What’s your “thing”?

“What’s your ‘thing’?” I get asked that question quite a bit. The market research industry is full of innovative tools and techniques and people want to know what ours is. 

It’s easy to get infatuated with shiny, new research methods. Improvements in data collection, no matter how small, are important. But, I think the market research community has taken it too far. 

The tool is not the “thing.” 

How you analyze the data is far more important than how you collect the data. 

Let me illustrate the point. The insight behind the famous “Got Milk?” campaign is largely attributed to a clever research technique – a milk deprivation study. The agency strategists had people go without milk for a week to see what happened. The big insight was that milk is not really a stand alone product but a compliment to people’s favorite foods. No milk meant having less of their favorite foods.

No doubt, the deprivation study helped unearth a great insight.

However, there could have been a lot of other findings resulting from this technique. The agency may have also learned that…

  • milk is often replaced by fruit juice, 
  • moms miss milk more than others, 
  • most milk consumption happens before 10am
  • milk is missed equally regardless of the brand
  • whole milk drinkers miss milk more than skim milk drinkers
  • etc. 

The data collected through this approach could have pointed the agency in seemingly a dozen different directions.

What matters more than how you choose to collect data is the ability to expertly analyze the data.
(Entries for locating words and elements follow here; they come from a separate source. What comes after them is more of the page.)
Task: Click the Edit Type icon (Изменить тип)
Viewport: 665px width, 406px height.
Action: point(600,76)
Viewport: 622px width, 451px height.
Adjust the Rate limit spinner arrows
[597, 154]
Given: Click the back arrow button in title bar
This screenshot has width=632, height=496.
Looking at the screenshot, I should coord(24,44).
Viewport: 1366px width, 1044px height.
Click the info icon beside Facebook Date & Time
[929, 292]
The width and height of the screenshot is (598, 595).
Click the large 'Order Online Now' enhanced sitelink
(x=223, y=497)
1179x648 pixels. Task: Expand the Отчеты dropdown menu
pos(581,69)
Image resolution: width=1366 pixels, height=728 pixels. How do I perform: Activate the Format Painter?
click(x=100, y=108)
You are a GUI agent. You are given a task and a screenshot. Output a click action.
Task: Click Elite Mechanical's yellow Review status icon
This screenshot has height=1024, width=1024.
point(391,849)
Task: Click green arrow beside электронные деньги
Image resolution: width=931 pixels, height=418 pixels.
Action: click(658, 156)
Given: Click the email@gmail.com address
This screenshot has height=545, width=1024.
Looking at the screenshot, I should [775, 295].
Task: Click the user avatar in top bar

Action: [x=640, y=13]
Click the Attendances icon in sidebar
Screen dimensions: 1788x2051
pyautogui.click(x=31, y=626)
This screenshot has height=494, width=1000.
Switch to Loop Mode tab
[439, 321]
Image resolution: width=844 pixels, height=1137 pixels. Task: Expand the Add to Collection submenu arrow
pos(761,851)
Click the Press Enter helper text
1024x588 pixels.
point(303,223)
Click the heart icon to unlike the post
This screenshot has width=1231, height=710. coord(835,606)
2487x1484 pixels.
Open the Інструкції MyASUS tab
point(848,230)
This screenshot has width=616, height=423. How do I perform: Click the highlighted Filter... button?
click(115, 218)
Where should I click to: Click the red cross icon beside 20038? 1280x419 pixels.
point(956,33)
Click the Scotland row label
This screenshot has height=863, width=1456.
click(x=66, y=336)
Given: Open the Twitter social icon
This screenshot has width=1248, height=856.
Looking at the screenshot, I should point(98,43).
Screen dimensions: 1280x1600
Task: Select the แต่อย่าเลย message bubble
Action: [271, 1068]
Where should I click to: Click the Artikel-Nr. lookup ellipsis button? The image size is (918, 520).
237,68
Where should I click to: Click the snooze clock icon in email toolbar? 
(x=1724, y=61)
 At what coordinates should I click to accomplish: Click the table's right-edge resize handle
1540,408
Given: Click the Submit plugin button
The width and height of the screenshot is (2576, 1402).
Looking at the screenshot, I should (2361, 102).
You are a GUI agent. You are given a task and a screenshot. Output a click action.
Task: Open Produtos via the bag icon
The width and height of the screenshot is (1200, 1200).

It comes down to knowing how to answer two key questions:

  1. What’s important?
  2. What does it mean?

I’m all for better ways to conduct research. And our team at PARAGRAPH experiments with new techniques all the time. But our “thing” isn’t a unique or proprietary tool. It’s our ability to interpret what we’re learning and communicate clear implications and recommendations to clients. 

That skill is a lot harder to pitch than a piece of advanced natural language processing software, a brainwave measuring device to gauge response to an ad, the use of AI to sort and tag qualitative data, or using smartphones to geo-track the shopper journey.  

Just as the tool isn’t the “thing,” the data isn’t “the answer.”

The best “thing” you can offer clients is superior analysis techniques and sound recommendations rather than flashy, new data collection methods.